Baked Potato with Shrimps for Iftar

Baked Potato with Shrimps for Iftar

 

BAKED PATATOES WITH SHRIMPS

INGREDIENTS TO MAKE BAKED POTATO SHRIMPS FOR IFTAR:
  • 12 medium potatoes or 3 kg
  • 2 tablespoons vegetable oil
  • 1 medium onion, finely chopped
  • 1½ cups mushrooms, sliced
  • 750 g peeled shrimps, small size
  • 1½ cups milk, fresh
  • 2 cubes MAGGI® Chicken Stock Bouillon Cube
  • ½ cup fresh dill, finely chopped
  • ½ teaspoon ground black pepper

 

STEPS:
  • Wrap each potato with aluminum foil, and bake them in a 220°C preheated oven for 45 minutes or until they are well done.
  • Meanwhile, heat oil in pan, fry onions for 3 minutes.
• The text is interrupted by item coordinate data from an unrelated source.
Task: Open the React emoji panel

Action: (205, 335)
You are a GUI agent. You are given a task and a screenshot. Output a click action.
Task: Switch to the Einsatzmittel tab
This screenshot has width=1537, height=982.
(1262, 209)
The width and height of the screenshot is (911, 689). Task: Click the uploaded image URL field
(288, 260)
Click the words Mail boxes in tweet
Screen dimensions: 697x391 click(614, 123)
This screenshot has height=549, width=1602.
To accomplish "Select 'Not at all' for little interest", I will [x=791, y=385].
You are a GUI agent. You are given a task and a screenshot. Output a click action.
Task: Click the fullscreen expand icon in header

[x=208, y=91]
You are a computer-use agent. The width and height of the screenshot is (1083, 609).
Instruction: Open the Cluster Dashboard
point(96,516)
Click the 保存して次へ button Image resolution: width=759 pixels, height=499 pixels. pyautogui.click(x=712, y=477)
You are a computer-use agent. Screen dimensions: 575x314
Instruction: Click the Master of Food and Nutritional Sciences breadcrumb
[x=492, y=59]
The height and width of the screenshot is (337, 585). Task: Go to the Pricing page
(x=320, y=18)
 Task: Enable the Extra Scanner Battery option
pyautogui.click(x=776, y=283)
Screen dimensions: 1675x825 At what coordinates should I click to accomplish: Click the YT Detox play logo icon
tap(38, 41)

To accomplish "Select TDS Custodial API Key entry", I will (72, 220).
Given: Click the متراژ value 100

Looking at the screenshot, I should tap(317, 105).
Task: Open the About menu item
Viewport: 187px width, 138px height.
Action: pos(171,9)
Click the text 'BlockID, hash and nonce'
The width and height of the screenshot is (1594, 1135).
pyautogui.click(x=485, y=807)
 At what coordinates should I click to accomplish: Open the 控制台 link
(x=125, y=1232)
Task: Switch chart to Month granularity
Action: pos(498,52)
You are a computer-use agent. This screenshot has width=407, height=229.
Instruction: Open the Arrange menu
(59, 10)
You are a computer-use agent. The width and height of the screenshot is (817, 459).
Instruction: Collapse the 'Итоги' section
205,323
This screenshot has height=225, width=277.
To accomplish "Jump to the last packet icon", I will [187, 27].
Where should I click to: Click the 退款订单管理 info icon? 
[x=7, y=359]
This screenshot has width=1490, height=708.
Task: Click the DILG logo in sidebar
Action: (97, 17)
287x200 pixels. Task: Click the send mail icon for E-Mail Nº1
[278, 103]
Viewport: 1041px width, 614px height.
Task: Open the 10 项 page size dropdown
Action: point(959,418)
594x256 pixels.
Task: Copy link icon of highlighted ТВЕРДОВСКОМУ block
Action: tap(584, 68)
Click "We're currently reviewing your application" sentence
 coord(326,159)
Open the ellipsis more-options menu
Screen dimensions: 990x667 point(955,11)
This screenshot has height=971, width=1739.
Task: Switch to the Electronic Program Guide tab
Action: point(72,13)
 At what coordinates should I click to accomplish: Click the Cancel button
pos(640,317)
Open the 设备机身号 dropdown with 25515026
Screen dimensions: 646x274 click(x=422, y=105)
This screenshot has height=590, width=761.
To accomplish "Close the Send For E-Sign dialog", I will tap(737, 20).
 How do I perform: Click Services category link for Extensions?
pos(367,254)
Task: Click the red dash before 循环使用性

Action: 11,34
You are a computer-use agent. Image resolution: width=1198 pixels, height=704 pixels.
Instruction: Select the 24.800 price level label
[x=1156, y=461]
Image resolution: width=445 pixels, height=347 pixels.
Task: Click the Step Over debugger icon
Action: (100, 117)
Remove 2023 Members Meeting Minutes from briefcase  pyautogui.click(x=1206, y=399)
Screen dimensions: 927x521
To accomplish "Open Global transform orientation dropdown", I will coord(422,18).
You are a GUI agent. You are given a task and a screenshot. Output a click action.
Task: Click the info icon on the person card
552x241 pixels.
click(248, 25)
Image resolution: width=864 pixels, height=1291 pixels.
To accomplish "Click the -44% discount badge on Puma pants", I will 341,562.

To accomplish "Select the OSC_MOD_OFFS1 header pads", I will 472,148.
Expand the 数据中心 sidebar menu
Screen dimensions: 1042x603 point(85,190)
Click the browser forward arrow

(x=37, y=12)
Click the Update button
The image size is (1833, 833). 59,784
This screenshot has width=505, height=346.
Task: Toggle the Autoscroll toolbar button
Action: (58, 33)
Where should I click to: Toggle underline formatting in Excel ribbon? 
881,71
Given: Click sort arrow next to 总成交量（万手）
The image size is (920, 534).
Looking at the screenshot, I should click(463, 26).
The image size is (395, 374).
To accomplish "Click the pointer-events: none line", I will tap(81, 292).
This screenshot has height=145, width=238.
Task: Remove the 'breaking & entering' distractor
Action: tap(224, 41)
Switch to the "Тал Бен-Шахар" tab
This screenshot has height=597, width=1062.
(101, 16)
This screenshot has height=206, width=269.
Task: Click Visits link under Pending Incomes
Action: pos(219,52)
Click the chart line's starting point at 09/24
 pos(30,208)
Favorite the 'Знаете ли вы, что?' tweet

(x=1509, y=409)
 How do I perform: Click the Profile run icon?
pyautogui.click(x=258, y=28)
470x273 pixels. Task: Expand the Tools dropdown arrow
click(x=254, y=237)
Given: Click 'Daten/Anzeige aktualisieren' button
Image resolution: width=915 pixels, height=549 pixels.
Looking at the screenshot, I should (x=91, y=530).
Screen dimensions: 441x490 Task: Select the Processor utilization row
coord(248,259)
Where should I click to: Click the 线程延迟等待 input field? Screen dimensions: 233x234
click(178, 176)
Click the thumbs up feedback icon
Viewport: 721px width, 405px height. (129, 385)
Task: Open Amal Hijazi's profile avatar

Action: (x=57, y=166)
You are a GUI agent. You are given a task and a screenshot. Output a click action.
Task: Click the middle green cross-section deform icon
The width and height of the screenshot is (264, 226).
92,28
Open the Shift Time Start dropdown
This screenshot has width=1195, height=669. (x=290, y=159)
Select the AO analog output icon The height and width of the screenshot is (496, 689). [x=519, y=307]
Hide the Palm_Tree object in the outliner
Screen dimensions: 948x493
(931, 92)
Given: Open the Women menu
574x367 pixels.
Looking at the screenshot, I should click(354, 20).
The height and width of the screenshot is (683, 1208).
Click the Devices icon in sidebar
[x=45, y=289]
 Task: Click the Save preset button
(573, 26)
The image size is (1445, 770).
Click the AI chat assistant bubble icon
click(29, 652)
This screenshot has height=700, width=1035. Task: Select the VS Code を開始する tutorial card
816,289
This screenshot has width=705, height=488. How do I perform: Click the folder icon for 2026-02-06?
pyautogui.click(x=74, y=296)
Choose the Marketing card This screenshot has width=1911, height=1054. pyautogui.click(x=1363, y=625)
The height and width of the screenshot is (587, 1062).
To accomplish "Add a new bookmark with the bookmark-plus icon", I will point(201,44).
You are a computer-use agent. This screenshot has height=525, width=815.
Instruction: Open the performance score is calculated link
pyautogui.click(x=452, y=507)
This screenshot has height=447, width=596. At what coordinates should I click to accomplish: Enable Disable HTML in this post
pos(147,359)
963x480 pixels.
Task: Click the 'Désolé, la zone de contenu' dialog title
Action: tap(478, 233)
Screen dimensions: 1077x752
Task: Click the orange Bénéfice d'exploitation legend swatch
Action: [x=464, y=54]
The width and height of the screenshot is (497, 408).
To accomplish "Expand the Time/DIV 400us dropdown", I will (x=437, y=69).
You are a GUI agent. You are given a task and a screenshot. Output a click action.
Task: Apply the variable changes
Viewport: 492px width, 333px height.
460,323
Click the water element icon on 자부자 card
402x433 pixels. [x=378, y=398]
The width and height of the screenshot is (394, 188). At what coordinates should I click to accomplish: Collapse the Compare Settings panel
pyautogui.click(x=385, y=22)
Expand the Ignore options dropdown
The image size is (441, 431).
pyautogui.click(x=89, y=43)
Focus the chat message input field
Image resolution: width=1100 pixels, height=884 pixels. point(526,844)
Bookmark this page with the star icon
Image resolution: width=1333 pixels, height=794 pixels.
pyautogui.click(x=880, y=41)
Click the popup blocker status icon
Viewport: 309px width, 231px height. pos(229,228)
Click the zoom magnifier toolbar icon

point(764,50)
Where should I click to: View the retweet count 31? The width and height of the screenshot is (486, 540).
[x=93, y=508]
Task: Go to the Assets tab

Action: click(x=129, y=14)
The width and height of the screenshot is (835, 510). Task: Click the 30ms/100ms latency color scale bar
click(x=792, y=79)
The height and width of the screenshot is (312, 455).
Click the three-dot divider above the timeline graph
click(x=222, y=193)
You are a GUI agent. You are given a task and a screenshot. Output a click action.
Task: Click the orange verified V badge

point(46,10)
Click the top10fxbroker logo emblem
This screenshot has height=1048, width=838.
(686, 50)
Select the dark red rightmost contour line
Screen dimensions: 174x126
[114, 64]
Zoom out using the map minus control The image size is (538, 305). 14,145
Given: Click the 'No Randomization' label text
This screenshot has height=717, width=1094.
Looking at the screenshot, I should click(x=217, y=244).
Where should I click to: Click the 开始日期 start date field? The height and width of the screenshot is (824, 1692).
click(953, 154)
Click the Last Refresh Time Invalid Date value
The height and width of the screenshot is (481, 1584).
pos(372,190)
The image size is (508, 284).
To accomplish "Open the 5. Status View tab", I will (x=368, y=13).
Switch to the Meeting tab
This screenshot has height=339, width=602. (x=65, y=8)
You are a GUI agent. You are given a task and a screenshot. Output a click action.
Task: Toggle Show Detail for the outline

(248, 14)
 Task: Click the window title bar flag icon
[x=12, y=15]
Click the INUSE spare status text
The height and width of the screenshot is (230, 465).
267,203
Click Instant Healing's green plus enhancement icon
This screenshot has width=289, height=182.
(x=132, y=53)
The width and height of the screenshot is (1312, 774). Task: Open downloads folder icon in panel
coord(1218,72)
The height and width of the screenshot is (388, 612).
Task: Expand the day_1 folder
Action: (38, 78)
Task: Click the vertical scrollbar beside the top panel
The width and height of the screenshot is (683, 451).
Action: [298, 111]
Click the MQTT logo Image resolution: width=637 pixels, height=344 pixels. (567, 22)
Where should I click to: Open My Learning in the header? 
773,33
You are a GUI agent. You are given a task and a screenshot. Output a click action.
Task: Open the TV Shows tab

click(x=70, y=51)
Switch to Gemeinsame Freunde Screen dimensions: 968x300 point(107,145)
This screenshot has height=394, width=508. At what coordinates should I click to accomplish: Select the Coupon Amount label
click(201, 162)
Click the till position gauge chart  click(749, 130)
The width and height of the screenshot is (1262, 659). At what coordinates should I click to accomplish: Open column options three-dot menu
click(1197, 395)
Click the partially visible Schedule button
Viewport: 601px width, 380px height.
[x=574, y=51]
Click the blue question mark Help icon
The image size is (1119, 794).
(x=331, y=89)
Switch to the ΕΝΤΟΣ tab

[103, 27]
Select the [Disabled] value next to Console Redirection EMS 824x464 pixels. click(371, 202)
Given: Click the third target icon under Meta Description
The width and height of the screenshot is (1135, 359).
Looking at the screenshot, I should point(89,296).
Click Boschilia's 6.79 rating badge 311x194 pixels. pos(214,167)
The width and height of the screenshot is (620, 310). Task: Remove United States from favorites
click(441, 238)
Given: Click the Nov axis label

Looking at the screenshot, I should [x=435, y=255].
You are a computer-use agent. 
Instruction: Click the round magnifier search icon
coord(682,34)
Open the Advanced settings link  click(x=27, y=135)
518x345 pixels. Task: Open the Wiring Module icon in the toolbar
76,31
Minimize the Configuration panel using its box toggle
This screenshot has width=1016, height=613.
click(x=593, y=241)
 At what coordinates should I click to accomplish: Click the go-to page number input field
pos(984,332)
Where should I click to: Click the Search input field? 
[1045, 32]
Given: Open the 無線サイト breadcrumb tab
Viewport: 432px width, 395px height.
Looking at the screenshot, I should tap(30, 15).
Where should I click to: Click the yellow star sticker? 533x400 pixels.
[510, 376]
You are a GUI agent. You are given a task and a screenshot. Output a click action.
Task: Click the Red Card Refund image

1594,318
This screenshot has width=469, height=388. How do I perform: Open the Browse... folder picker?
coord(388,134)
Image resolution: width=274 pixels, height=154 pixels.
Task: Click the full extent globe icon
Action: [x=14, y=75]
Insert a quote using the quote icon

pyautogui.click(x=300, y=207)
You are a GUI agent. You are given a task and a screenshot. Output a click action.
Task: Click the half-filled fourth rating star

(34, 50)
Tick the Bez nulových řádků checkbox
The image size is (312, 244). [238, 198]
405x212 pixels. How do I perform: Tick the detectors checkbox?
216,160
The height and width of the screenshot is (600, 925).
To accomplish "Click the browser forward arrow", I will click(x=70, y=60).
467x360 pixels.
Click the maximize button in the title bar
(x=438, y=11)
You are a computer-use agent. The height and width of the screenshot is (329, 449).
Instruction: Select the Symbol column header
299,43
Add mushrooms and cook for another 3 minutes.
  • Add shrimps, milk, MAGGI Chicken Stock cubes, dill and black pepper. Cook for 3 minutes.
  • Add diluted corn flour and mix well. Cook for another 2 minutes or until the sauce thickens. Remove sauce from heat and set aside.
  • Unwrap the potatoes, make a crosscut in the top of the potatoes, apart the potatoes from both sides to make holes in each one.
  • Spoon some of the shrimps mixture in each hole and serve immediately.